** INSTRUCTIONS TO FOLLOW **
As the answer, set down the lines below from the one containing "How do I perform: Close the アカウントの追加 dialog?" through the one containing "Task: Switch card owners to Conditional mode", exactly and inclusively, and no others.
** GIVEN INFORMATION follows **
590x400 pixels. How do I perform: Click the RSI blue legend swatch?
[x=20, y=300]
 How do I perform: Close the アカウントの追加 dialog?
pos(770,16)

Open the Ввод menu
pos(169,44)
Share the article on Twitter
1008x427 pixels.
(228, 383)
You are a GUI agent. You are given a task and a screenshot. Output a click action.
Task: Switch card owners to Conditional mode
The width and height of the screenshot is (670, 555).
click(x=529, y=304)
** End of GIVEN INFORMATION **
** GIVEN INFORMATION follows **
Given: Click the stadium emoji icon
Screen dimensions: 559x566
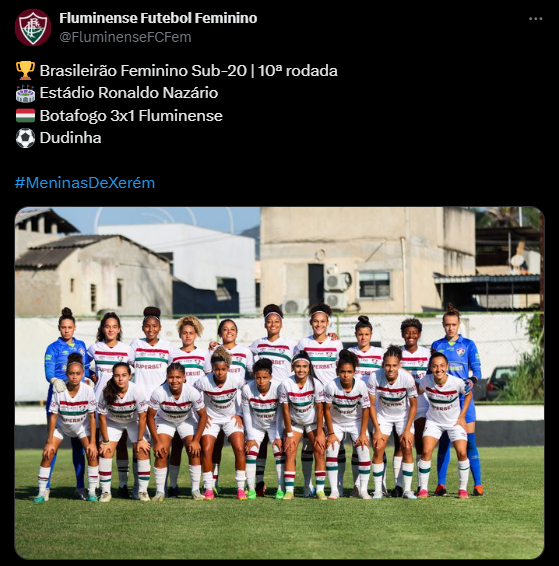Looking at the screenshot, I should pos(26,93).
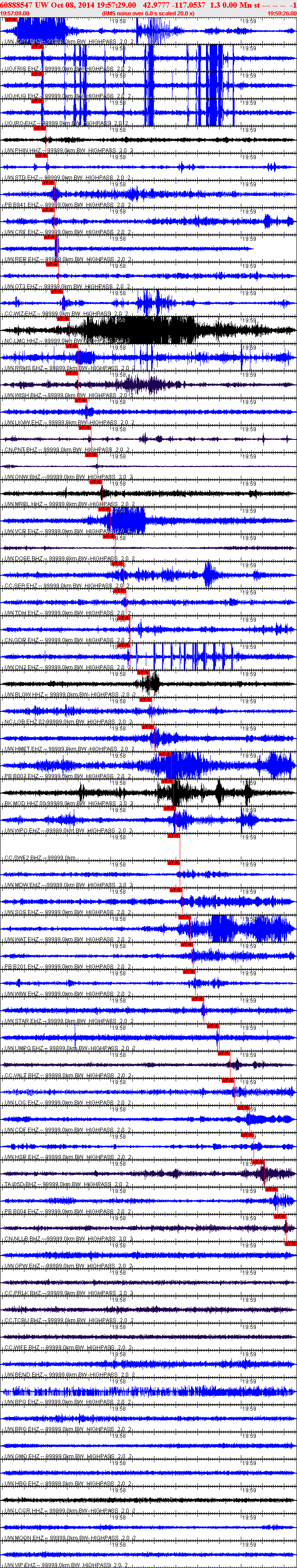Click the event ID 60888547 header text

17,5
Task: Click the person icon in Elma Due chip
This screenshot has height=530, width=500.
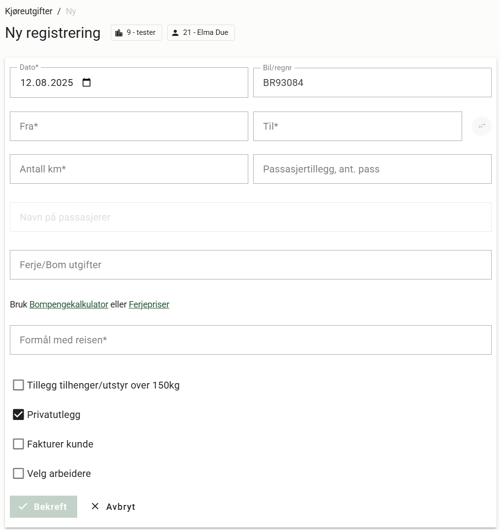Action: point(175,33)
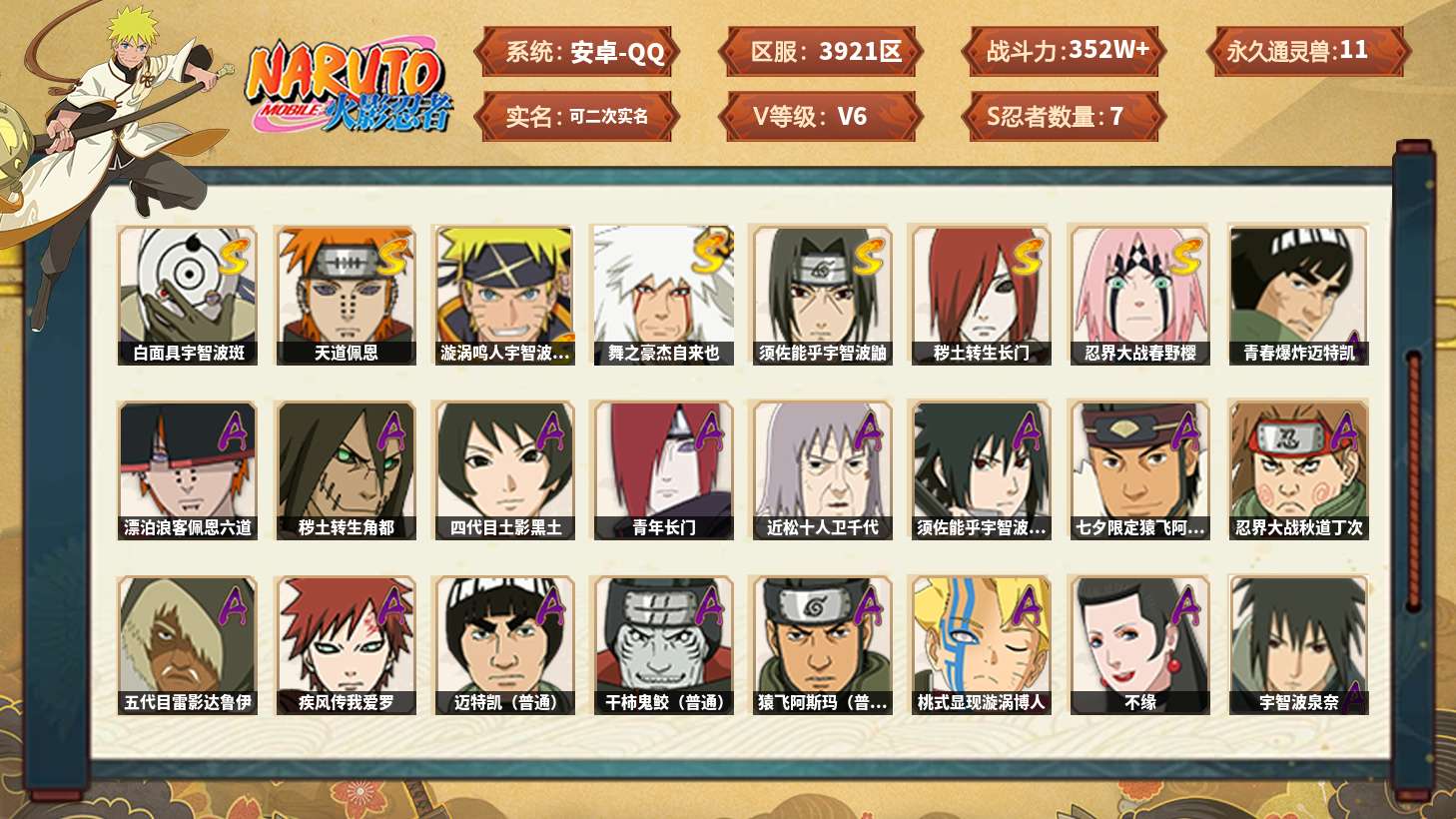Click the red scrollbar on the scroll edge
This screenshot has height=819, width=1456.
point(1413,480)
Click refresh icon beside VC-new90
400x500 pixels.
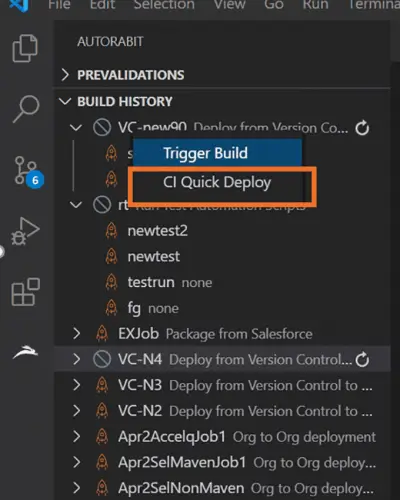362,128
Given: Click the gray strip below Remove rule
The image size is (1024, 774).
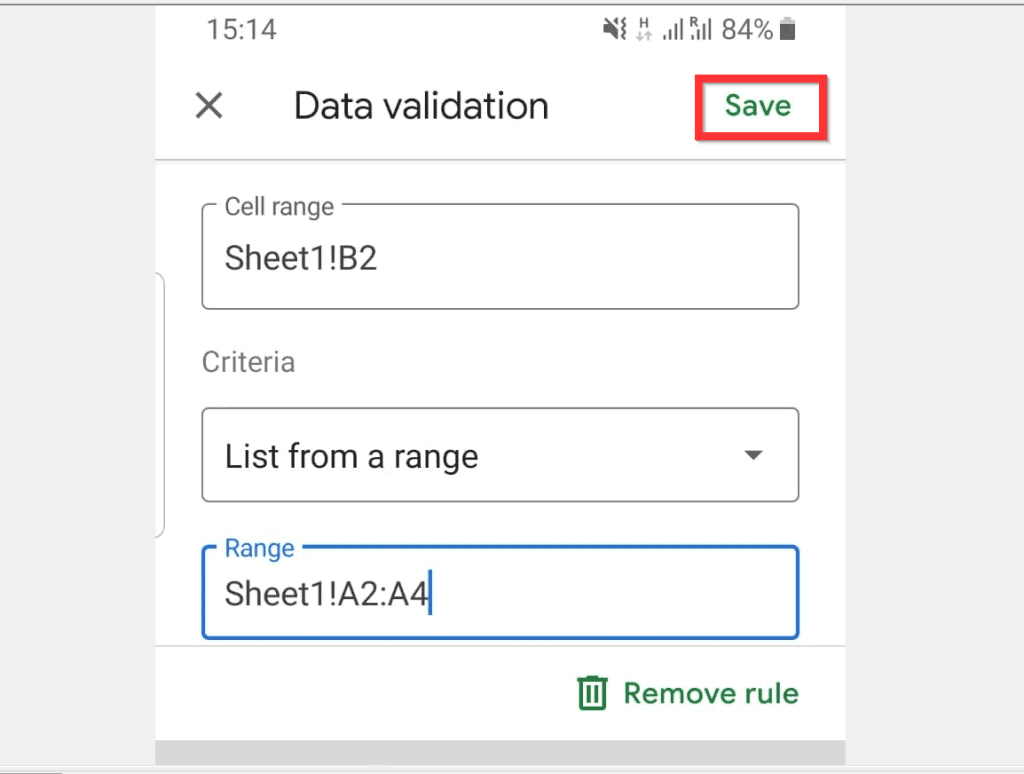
** End of GIVEN INFORMATION **
** SOLUTION FOR THIS EXERCISE **
 How do I perform: Close the アカウントの追加 dialog?
pos(770,16)

Open the Ввод menu
pos(169,44)
Share the article on Twitter
1008x427 pixels.
(228, 383)
You are a GUI agent. You are given a task and a screenshot. Output a click action.
Task: Switch card owners to Conditional mode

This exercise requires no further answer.